SeaArtで失敗しやすい点とネガティブ設定
SeaArtで蔑み表情を作るときにありがちな失敗は、感情の方向がズレることと、顔そのものが崩れることです。前者はプロンプト設計の問題、後者はネガティブプロンプト不足や情報過多の問題で起きやすいです。
よくある失敗は次の通りです。
- 怒りが強すぎて蔑みではなく威嚇顔になる
- 目線が外れて、相手を見下している感じが消える
- 口元が崩れて不自然な顔になる
- 表情を盛りすぎて、顔全体がうるさくなる
- 背景情報が多すぎて表情に視線が集まらない
この対策として、ネガティブプロンプトを使って崩れやすい要素を先に外しておくと安定します。特に公式系の解説でも、顔の奇形、ぼやけ、重複などを避ける考え方が案内されています。蔑み表情用なら、次のような基本形から始めると使いやすいです。

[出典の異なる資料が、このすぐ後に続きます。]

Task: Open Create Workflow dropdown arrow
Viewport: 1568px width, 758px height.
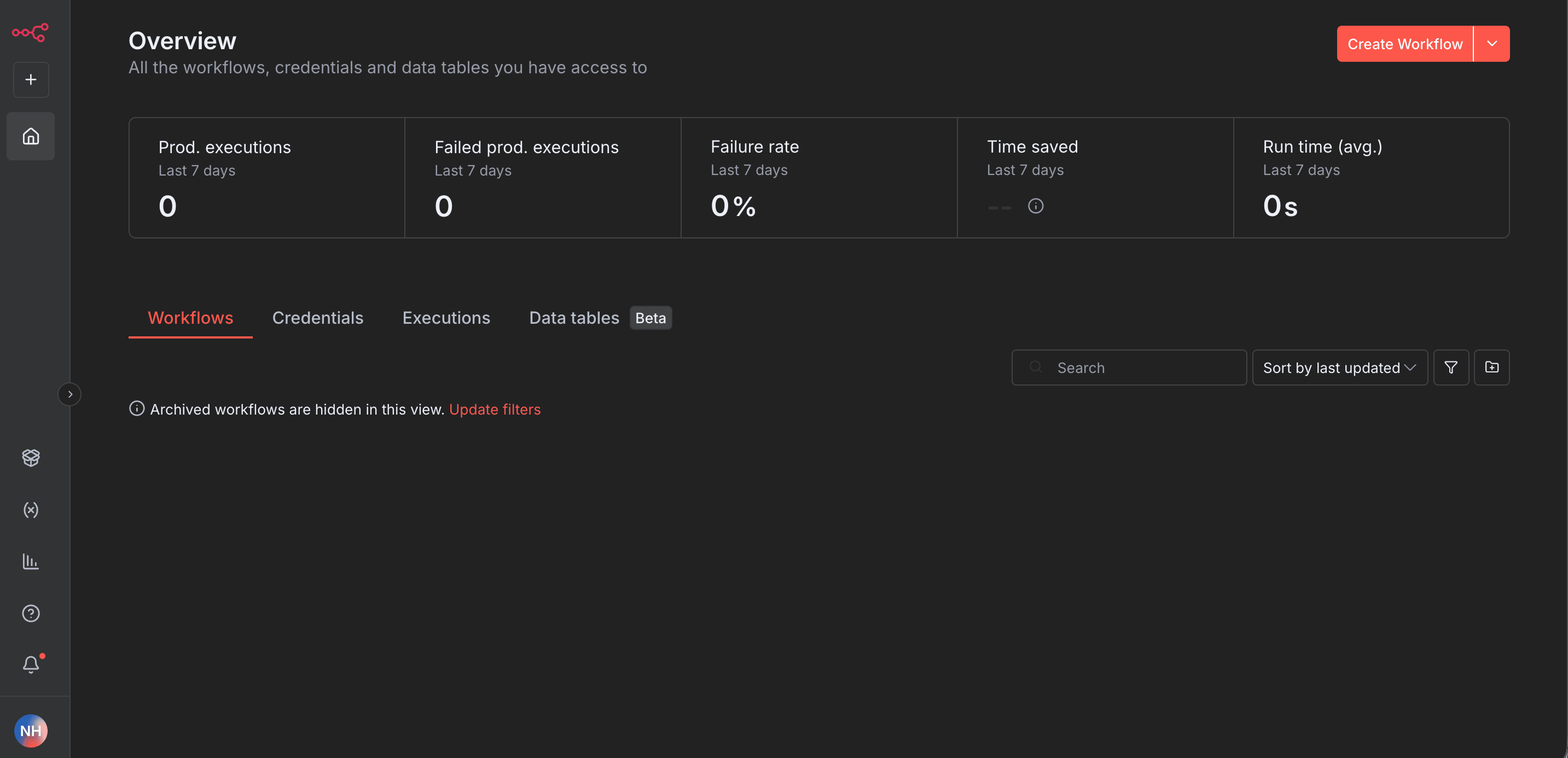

- worst quality, low quality, blurry, bad anatomy, deformed face, bad eyes, extra eyes, asymmetrical eyes, bad mouth, duplicate face, poorly drawn face, text, watermark, messy background
ここに加えて、狙いから外れる感情を消すのも有効です。たとえば、笑顔が混ざるなら happy や cheerful に寄る要素を避け、驚き顔になるなら surprised 系を避けると整いやすくなります。ただし、消しすぎると表情が硬くなるので、最初は基本形だけで十分です。

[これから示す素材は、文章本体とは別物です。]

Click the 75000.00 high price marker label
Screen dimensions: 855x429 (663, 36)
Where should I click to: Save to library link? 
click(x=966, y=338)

結局のところ、SeaArtで蔑みを安定させるコツは、強い単語を増やすことではなく、表情の芯を決めて余計なノイズを減らすことです。崩れたら追加、ではなく、まず減らして整える方が早く狙いに近づきます。
まとめ
SeaArtでゴミを見るような蔑んだ表情を作りたいなら、怒り顔の延長で考えないことが重要です。蔑みは、怒るよりも冷たく、嫌うよりも上から見ている感覚が核になります。そのため、scorn や contempt のような語に加え、looking down at viewer や subtle sneer といった視線と口元の補助を組み合わせる方が、狙いがはっきりします。

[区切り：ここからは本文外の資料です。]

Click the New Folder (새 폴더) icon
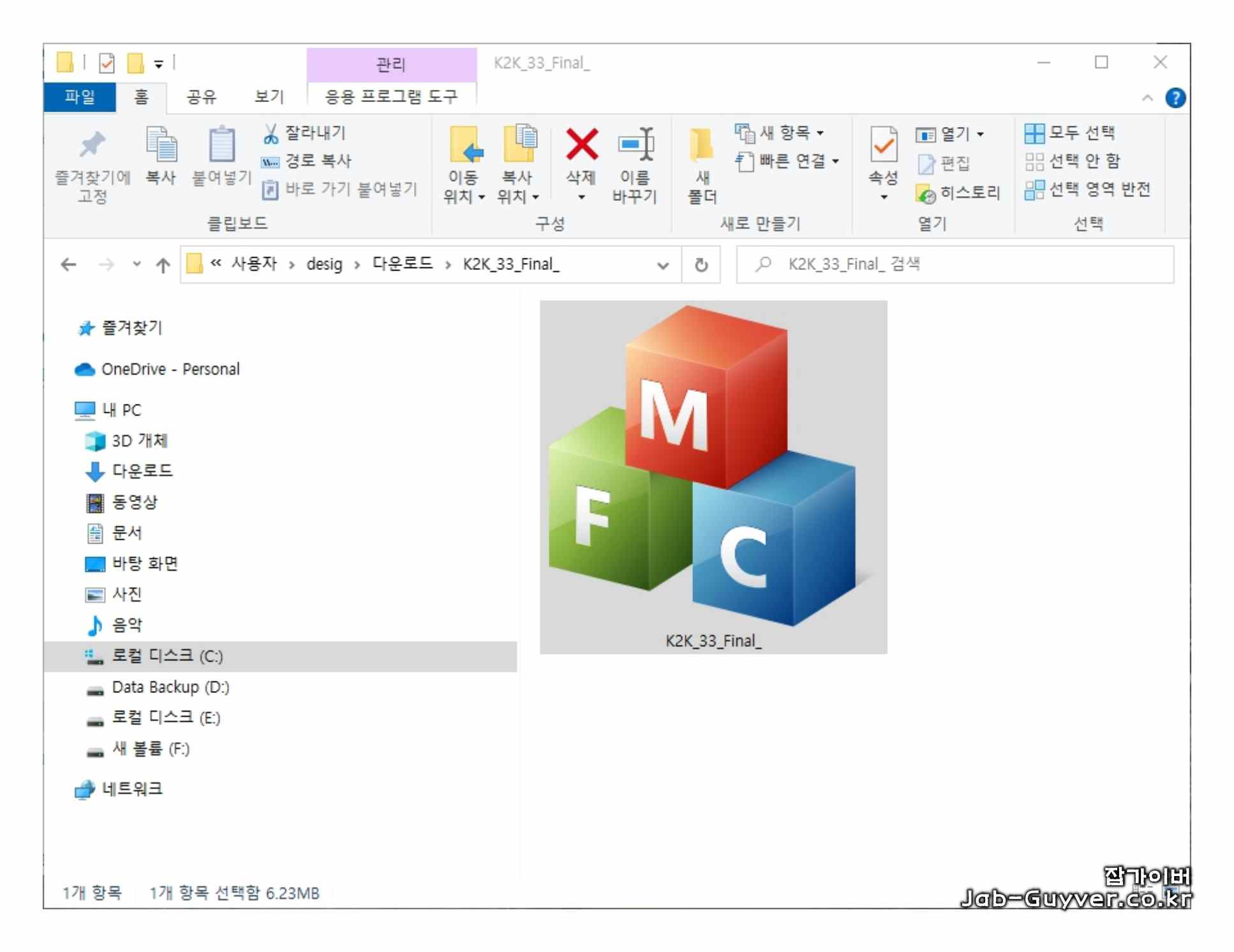 click(702, 145)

今回の5サンプルは、静かな軽蔑から露骨な嫌悪まで、強さの違いで使い分けられるようにしています。まずは 1つ目か 2つ目を起点にして、冷たさを強めたいなら cold stare を残し、嫌悪を強めたいなら disgust を少し足す、という調整が扱いやすいです。逆に、毎回きつい怒り顔になる人は anger を減らして、視線指定を優先した方がまとまりやすいです。
向いている人を整理すると、はっきりした嫌悪を出したい人は 2つ目と 4つ目、上品な見下しや冷笑を作りたい人は 1つ目と 3つ目、静かに刺すような蔑視を狙いたい人は 5つ目が合います。表情が決まらないときほど、単語を足し続けるのではなく、視線 口元 構図の3点を見直す方が結果は良くなります。